0xef60071c is the location of the GPIO Input register. Also 4 bytes wide. The state of each pin is reflected in the correspondig value in this register. (synchronized with OPBClk)

Playing with the LED

By having all the bits in the Tri-State register high and the Output register all low, The pins are driven low. Because the Media LED is behind the inverter it glows when low. Setting it high in the Output register will turn it off.

Example using U-Boot 1.1.4

Setting the Tri-State Register to drive all usable GPIOs.

=> nm 0xef600704
ef600704: 00000000 ? ffc00000
ef600704: ffc00000 ?

The LED should be lit now as its pin is driven low.


Turning the LED on and off with the Output Register

=> nm 0xef600700
ef600700: 00000000 ? 20000000  //LED should be off.
ef600700: 20000000 ? 00000000  //LED goes on.
ef600700: 00000000 ?

The J5 Header

The J5 header located to the left of the RAM slot actually has 9 GPIO pins wired to it.
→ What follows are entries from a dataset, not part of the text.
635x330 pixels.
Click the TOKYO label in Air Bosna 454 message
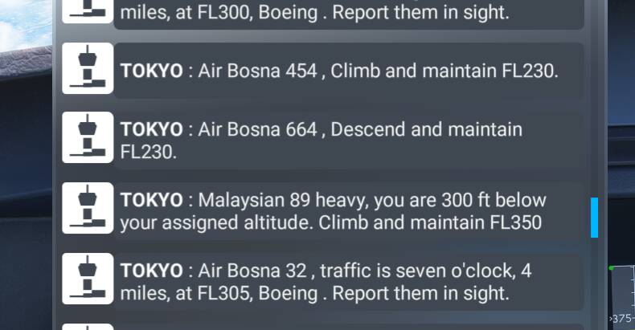pyautogui.click(x=151, y=71)
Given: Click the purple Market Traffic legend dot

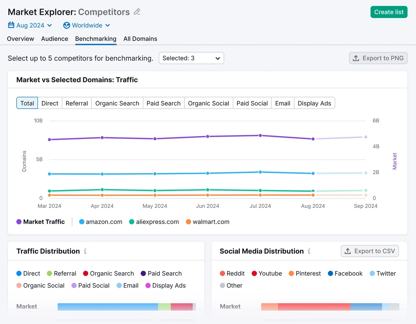Looking at the screenshot, I should (x=19, y=222).
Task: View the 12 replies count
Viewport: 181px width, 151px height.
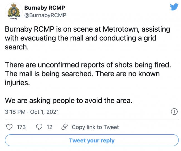Action: [x=49, y=127]
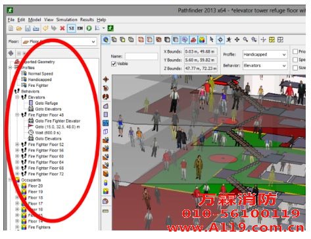Click the red X delete icon
Viewport: 311px width, 239px height.
click(62, 28)
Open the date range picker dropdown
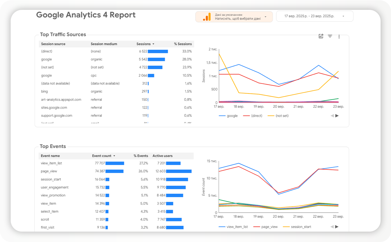Image resolution: width=391 pixels, height=242 pixels. click(343, 16)
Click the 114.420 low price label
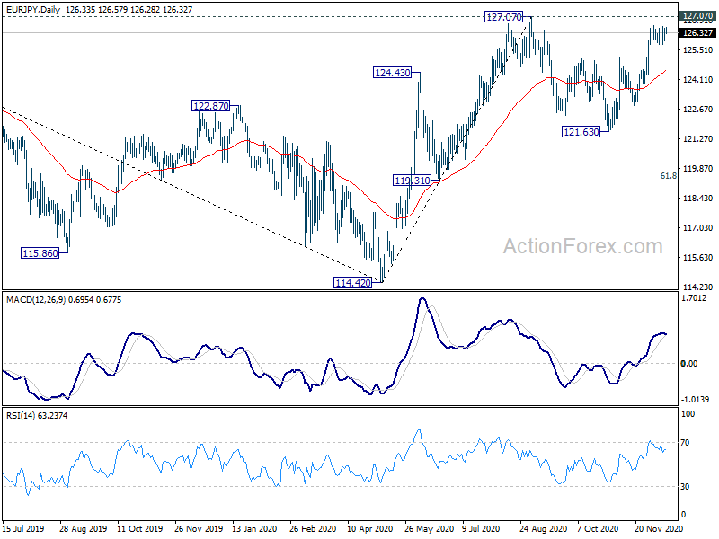This screenshot has height=539, width=719. click(352, 283)
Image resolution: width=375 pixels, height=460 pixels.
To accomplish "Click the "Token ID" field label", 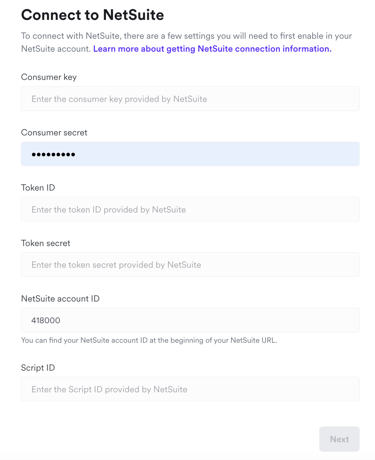I will pos(38,188).
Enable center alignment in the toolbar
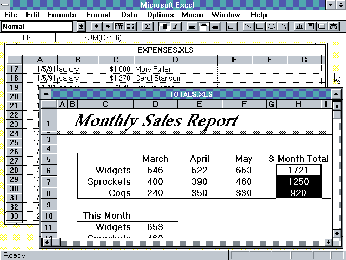 click(204, 26)
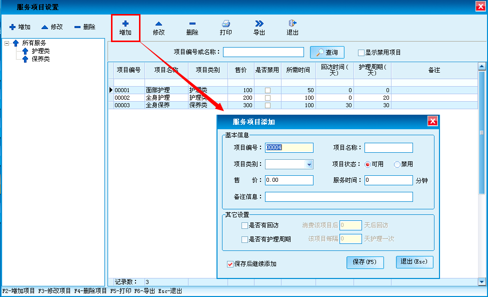Click the 导出 export icon

pyautogui.click(x=259, y=24)
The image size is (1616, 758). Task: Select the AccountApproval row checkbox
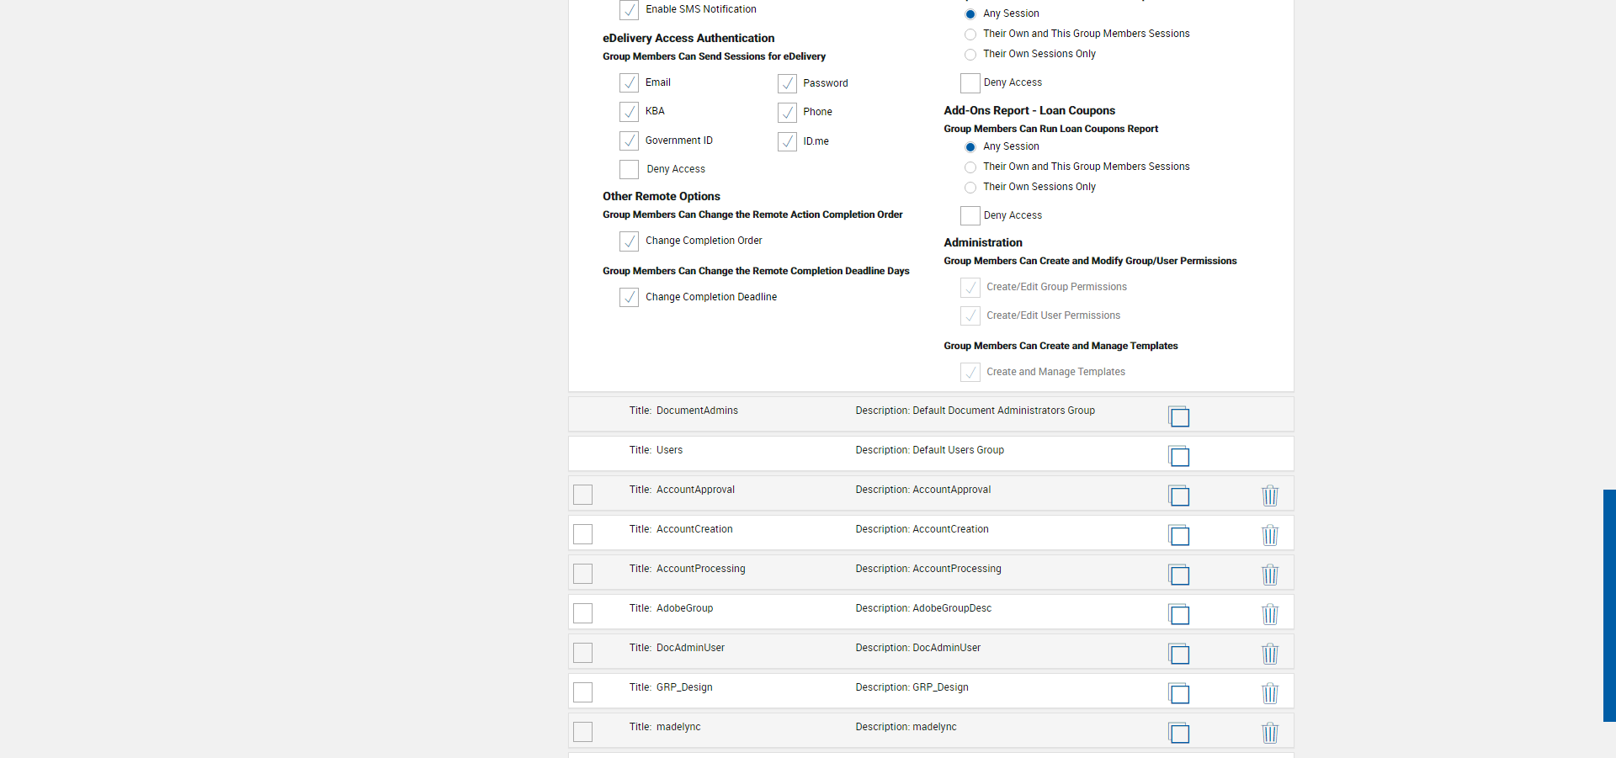tap(582, 495)
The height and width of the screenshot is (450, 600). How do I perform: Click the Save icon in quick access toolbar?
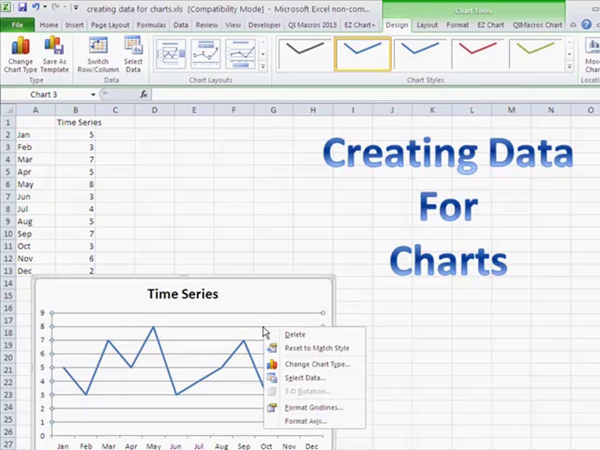pyautogui.click(x=22, y=7)
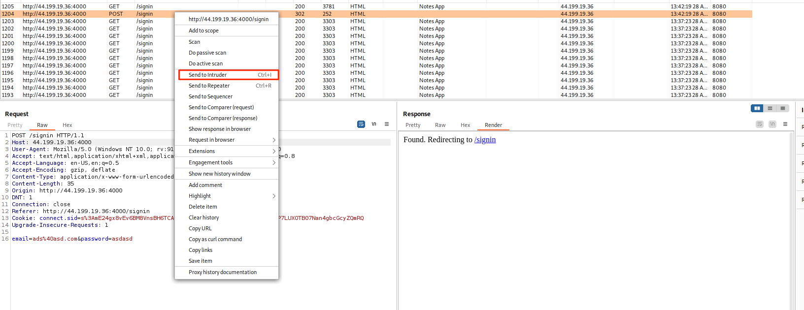Expand the Request in browser submenu
This screenshot has height=310, width=804.
[227, 140]
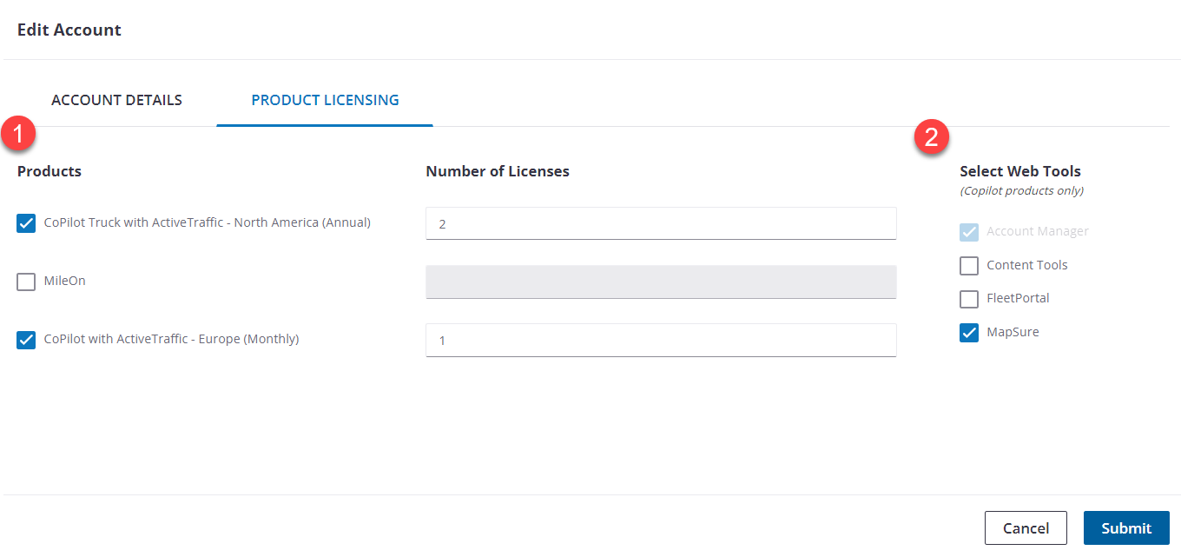Click license count field for CoPilot Truck

click(x=660, y=223)
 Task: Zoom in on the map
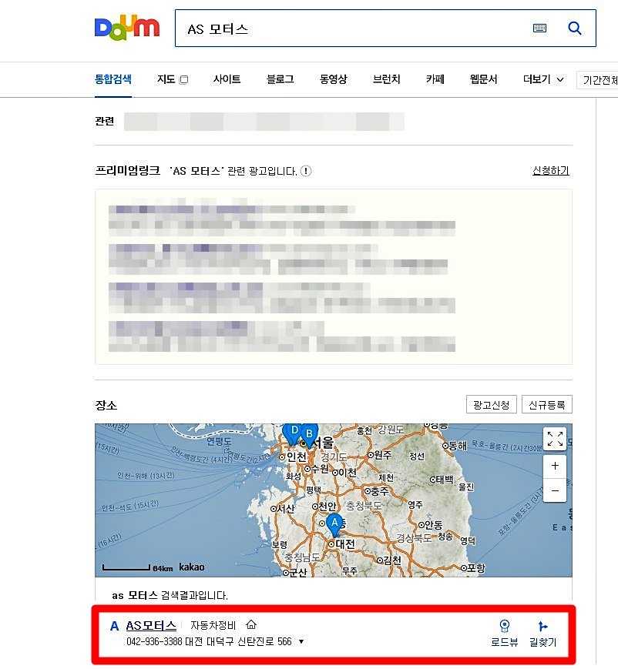click(x=555, y=467)
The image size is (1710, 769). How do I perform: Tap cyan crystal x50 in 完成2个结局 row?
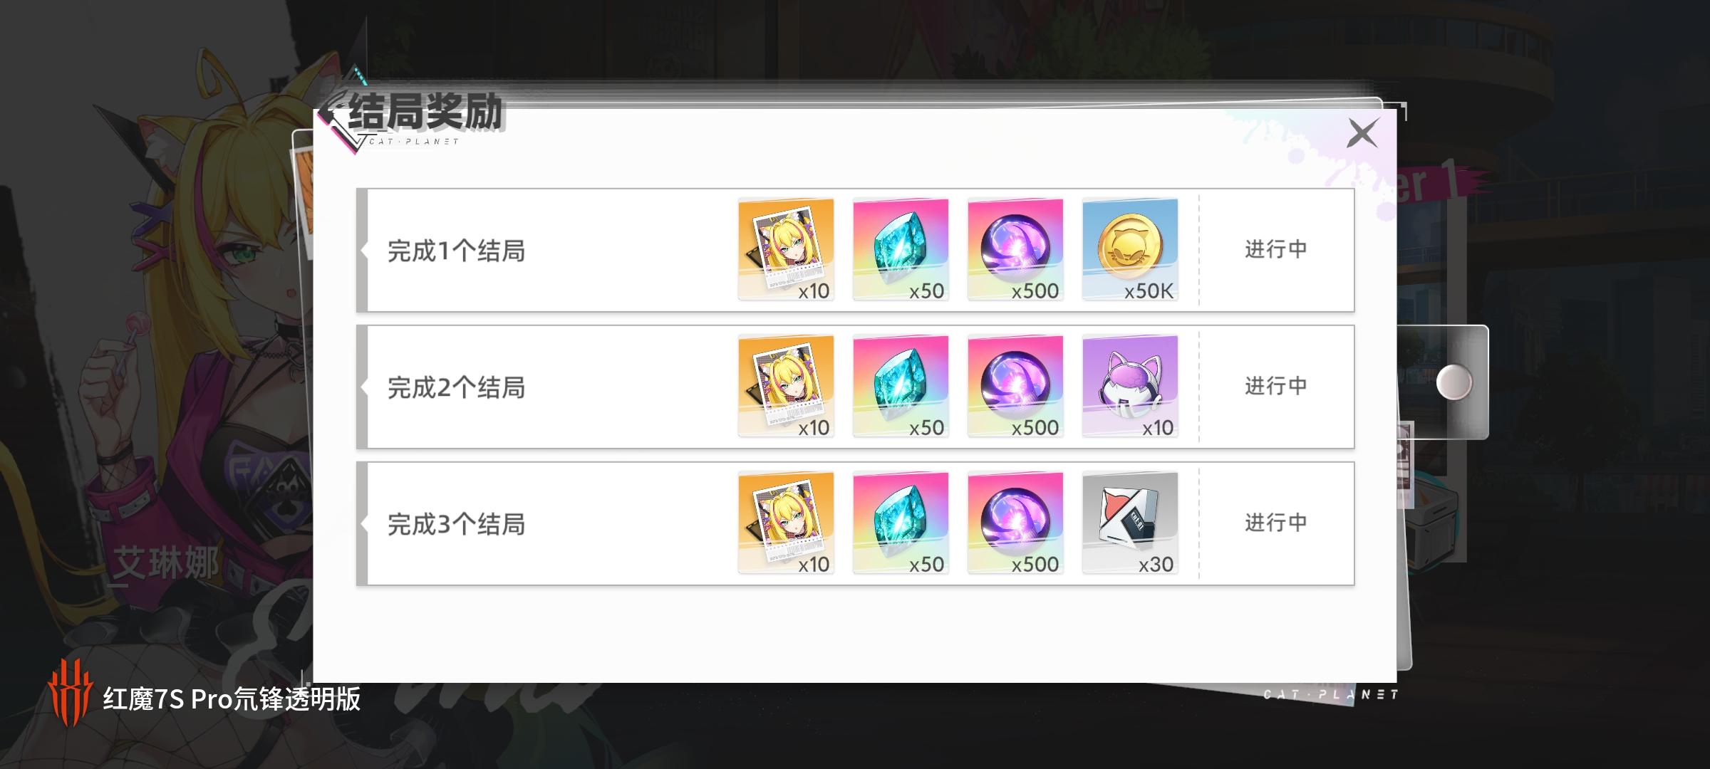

GPIOs 1 to 9 to be exact. That header also has the Power and Media LEDs wired to it, so using the first 2 pins will look awkward if your bit-banging to say a SD/MMC card or LCD display. The J5 header has the following layout. As things are developed they will be added.

Gpio-J5.jpg

Linux and the GPIOs

Module for 2.6.16

Using a module from a Monta Vista 2.4 kernel, I did the slight editing so that it will compile with 2.6.16. I have made a patch file that can be applied to a vanilla 2.6.16(possibly any 2.6) kernel. You can also use Ken's 2.6.16-pre3 config on the [wiki:DHT-WalnutUsefullProjects DHT-WalnutUsefullProjects] page as a base config.

Also included is a small bit of test code to show how to operate the gpio driver.

Module patch and test code here: Media:ppc405_gpio.tar.gz(Version 1) (Version 2 will be up once I clean some little problems out of the test code, possibly tonight)

Any errors or things you want to see, don't hesitate to let me know. I'll be slowly adding little things to the module as helpers.

Once you have your module installed and modprobe/insmoded, just run 'make' to built the test app. If you don't have a /dev/ entry yet just 'make dev' and it'll do it for you. Dev FS isn't supported yet, I'm working on that now.